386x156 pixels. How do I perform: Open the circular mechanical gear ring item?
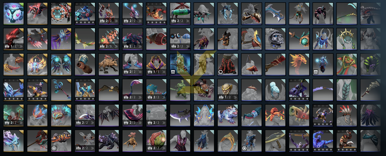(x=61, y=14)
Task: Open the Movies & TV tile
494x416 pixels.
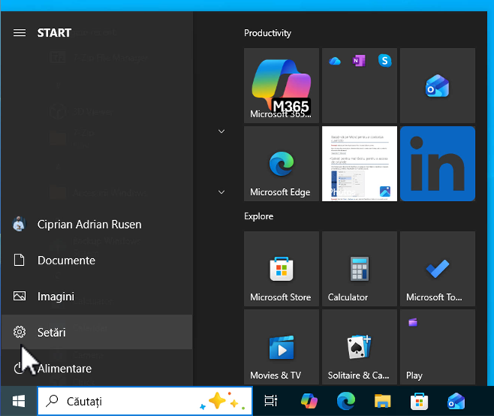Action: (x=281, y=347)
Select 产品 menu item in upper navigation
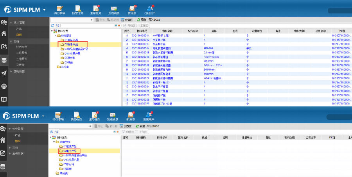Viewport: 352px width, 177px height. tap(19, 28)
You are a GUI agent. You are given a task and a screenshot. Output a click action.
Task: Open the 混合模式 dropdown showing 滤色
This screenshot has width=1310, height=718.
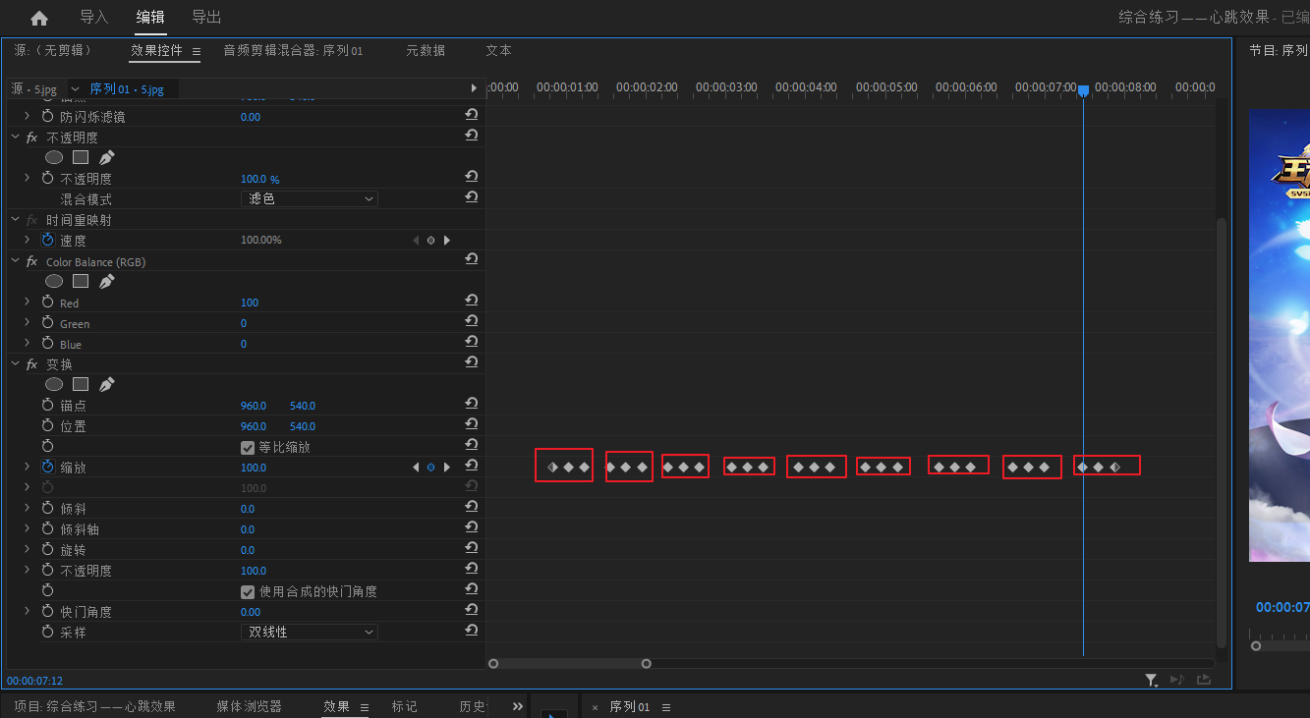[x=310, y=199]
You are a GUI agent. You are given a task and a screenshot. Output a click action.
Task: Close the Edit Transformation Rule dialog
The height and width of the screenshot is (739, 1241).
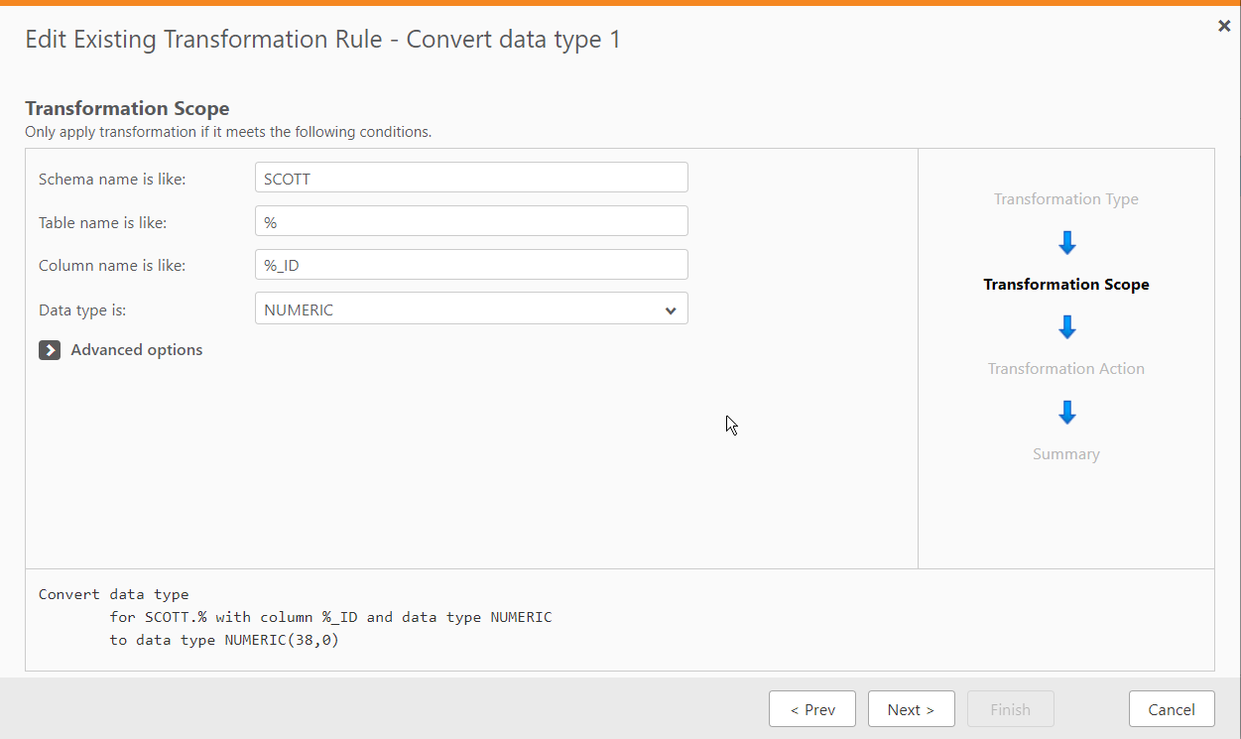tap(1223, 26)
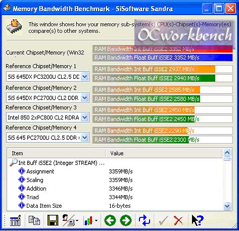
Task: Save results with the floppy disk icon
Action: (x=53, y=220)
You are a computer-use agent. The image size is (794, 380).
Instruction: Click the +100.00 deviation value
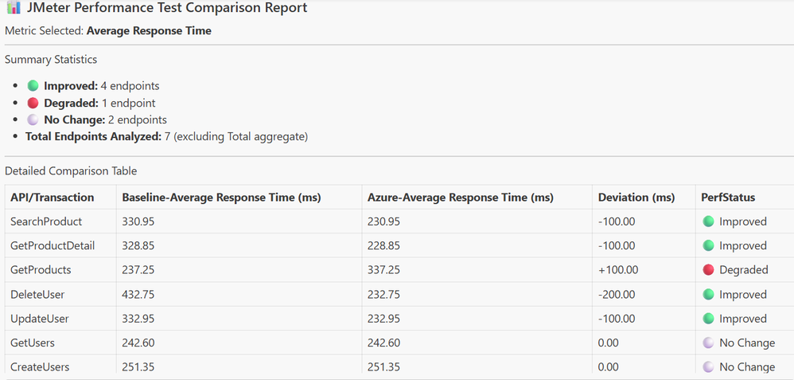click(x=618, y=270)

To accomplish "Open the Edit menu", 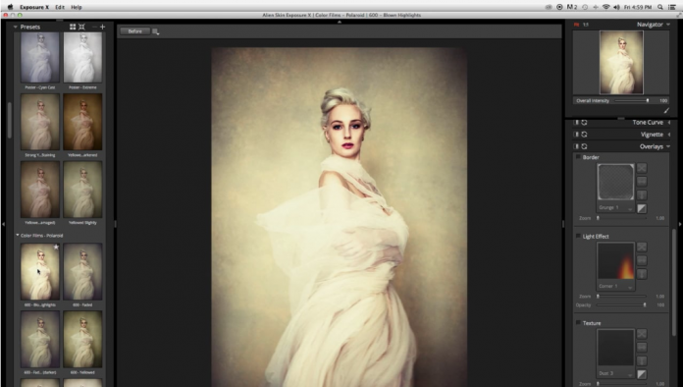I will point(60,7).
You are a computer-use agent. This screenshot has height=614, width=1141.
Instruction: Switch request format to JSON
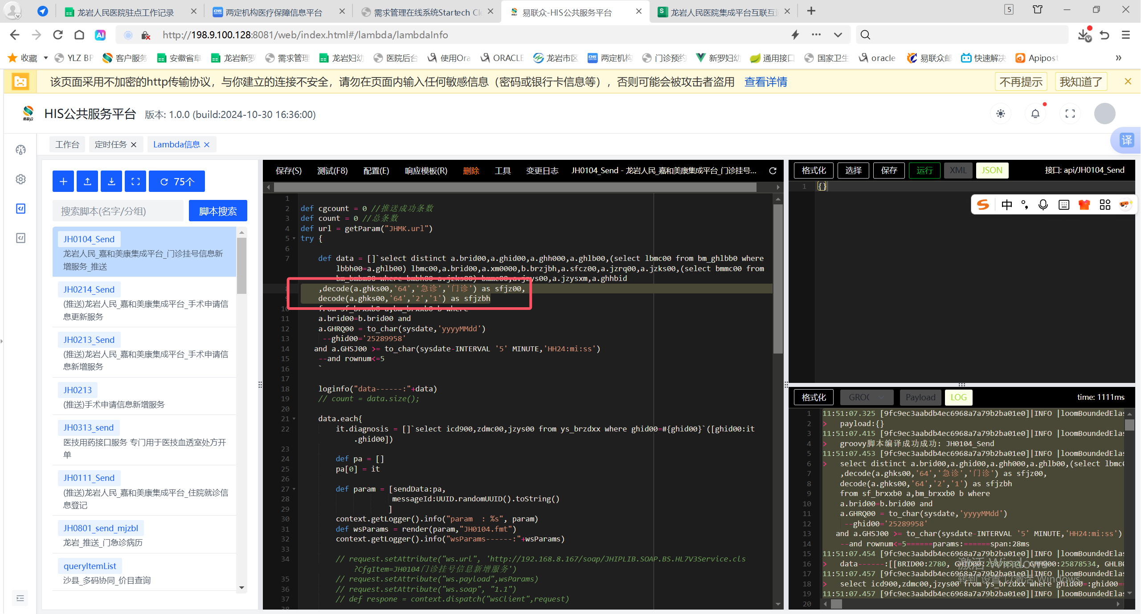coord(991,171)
...
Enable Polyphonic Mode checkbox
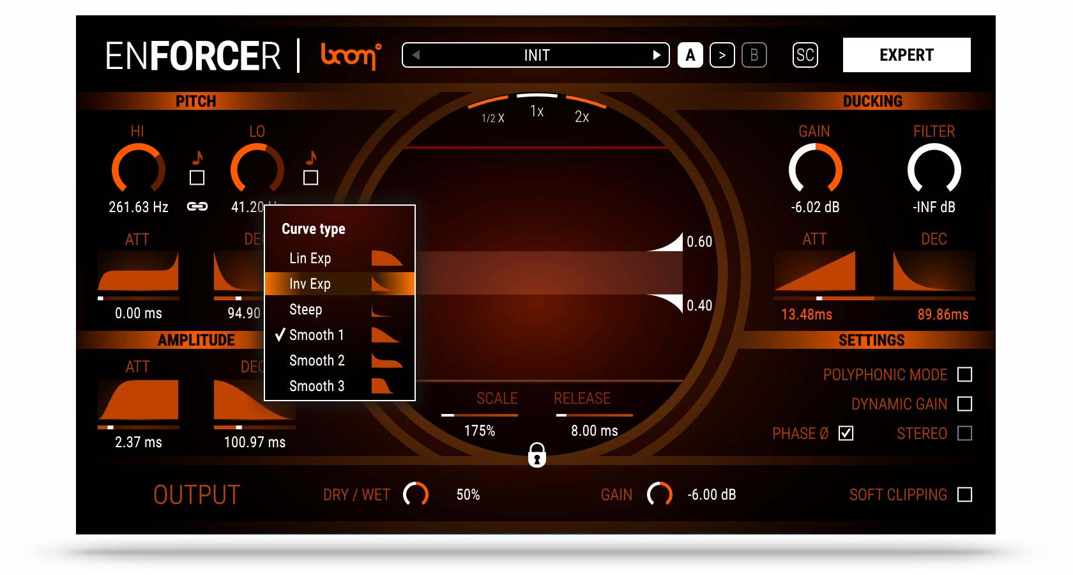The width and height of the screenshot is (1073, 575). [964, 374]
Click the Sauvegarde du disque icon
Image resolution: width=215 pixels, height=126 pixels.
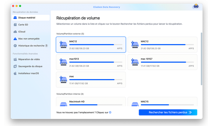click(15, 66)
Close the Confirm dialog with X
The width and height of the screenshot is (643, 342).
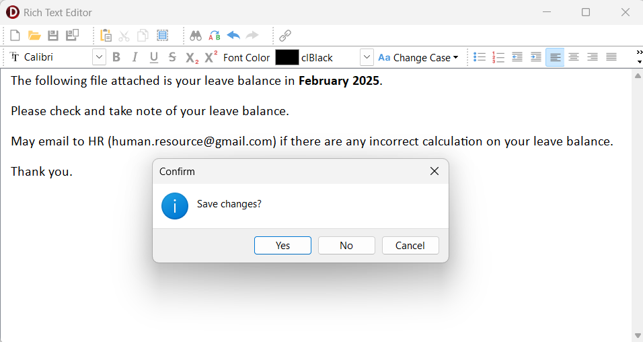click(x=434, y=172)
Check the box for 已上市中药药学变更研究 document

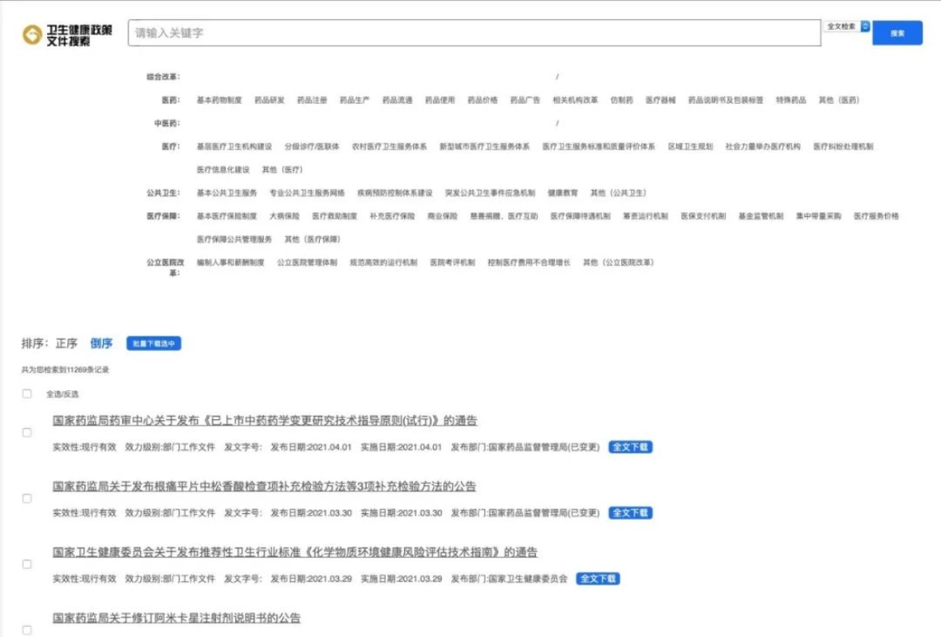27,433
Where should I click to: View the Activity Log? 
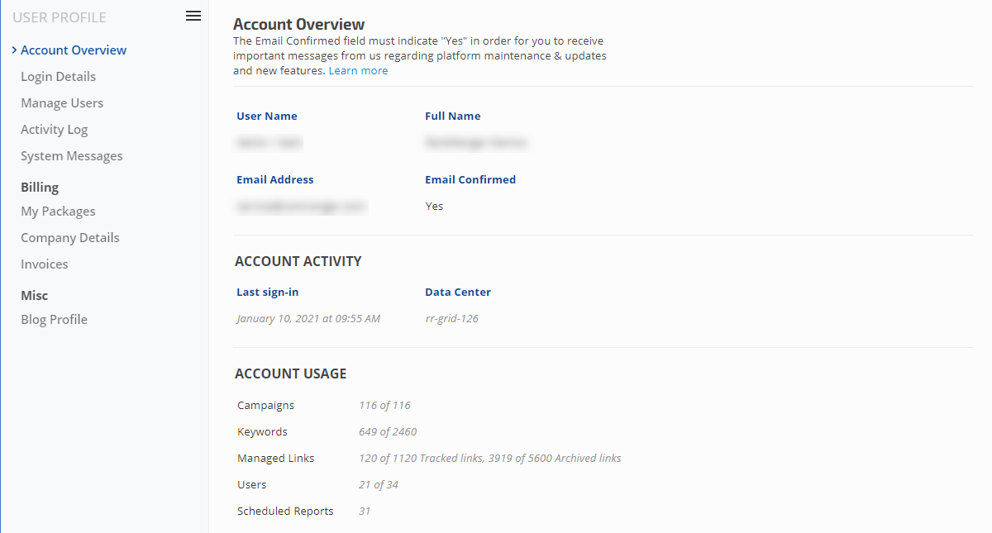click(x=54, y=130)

OBJECTIVE =>
Copy the lines starting at the one with "Click the Sauvegarde du disque icon" and ending at the one with "click(x=54, y=130)", word for word, with both of those lines included. Leave the pictures out.

REPLY =>
Click the Sauvegarde du disque icon
Image resolution: width=215 pixels, height=126 pixels.
click(15, 66)
Close the Confirm dialog with X
The width and height of the screenshot is (643, 342).
click(x=434, y=172)
Check the box for 已上市中药药学变更研究 document

27,433
Where should I click to: View the Activity Log? 
click(x=54, y=130)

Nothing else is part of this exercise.